- [Task objective] Searching the material below, find each line that includes the word "computer", and copy it.

- [Supplied material]
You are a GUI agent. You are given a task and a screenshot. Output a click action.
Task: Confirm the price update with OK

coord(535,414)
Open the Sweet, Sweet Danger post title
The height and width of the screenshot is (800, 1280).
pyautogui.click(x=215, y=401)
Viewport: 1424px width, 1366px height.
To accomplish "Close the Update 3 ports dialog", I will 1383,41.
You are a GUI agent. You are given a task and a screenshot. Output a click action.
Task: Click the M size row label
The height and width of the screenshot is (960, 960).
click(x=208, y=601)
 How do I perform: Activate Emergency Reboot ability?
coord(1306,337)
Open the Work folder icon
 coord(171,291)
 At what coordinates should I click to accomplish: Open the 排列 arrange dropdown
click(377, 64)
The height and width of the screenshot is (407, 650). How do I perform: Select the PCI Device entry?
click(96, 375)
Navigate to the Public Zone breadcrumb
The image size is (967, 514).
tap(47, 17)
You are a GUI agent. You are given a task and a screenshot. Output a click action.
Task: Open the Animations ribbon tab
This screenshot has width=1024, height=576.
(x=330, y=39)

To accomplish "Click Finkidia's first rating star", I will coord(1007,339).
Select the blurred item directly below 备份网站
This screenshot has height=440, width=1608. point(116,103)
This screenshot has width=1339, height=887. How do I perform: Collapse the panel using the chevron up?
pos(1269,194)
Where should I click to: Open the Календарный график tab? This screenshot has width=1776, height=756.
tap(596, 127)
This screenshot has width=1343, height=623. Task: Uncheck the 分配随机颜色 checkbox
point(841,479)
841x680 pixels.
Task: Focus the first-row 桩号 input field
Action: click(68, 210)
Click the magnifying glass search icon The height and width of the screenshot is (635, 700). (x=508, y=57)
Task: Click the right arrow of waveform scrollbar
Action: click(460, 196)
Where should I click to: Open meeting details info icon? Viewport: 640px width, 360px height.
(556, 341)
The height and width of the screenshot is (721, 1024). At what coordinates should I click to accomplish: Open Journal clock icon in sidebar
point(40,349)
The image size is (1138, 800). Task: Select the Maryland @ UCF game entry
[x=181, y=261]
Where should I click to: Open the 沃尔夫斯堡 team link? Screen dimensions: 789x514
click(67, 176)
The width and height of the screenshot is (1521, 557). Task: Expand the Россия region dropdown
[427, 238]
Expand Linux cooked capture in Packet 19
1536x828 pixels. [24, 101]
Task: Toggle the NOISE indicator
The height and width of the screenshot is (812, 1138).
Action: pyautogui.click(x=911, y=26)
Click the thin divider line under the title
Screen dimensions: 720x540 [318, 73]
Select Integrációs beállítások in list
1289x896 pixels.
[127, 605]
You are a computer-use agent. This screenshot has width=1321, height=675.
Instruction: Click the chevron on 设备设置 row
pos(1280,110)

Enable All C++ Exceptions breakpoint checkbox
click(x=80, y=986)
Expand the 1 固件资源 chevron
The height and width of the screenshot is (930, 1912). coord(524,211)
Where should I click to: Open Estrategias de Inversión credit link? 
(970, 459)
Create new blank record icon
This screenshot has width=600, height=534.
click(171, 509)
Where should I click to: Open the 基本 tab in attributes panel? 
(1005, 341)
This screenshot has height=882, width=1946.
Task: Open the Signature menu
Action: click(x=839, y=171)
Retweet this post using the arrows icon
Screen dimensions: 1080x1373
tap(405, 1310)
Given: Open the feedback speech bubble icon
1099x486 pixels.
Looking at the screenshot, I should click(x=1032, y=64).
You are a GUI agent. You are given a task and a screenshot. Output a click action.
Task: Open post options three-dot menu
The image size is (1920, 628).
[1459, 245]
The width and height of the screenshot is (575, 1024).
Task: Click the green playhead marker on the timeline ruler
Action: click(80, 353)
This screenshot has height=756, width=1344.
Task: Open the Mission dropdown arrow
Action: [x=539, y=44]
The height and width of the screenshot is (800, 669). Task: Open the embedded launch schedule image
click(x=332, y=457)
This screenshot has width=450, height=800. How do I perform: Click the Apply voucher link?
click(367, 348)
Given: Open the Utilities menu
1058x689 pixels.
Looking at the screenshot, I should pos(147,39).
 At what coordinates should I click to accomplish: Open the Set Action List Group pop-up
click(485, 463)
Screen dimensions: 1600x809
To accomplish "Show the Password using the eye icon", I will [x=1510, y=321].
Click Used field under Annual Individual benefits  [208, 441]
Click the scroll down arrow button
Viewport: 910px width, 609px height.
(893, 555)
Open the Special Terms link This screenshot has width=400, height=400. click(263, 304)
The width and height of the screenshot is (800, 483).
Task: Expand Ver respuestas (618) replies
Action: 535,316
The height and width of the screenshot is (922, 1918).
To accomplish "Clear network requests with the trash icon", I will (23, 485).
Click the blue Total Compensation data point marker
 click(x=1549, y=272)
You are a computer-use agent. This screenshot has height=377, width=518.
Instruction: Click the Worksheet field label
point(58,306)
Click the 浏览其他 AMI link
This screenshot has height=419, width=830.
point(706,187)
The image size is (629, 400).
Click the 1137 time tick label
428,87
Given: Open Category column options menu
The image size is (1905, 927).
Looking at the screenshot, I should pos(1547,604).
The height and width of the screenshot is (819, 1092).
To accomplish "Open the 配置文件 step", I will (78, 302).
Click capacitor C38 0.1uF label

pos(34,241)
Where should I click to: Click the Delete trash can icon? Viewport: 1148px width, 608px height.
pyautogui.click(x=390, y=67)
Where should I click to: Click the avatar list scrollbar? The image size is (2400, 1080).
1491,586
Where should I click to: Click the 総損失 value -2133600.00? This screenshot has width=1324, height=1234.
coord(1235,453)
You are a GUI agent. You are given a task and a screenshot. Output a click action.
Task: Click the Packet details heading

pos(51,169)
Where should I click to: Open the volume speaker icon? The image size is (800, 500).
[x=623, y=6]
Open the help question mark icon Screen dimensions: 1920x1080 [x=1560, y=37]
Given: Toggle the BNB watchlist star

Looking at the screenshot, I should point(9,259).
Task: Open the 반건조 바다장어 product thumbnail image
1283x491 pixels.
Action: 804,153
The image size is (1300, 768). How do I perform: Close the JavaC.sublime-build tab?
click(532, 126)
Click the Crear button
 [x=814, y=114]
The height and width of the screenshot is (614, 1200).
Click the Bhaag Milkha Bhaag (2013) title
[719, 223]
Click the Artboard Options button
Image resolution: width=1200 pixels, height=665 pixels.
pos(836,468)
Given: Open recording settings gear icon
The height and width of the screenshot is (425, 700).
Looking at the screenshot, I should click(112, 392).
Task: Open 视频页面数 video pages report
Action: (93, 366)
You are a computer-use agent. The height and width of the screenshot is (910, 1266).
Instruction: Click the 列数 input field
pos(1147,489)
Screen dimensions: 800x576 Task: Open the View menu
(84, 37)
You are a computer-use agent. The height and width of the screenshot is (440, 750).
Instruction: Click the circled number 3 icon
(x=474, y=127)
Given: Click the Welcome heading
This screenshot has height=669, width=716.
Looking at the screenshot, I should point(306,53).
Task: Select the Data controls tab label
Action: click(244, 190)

- [Response to this task]
You are a computer-use agent. This screenshot has width=1321, height=675.
You are a computer-use agent. This screenshot has height=377, width=518.
You are a computer-use agent. The height and width of the screenshot is (910, 1266).
You are a computer-use agent. The height and width of the screenshot is (440, 750).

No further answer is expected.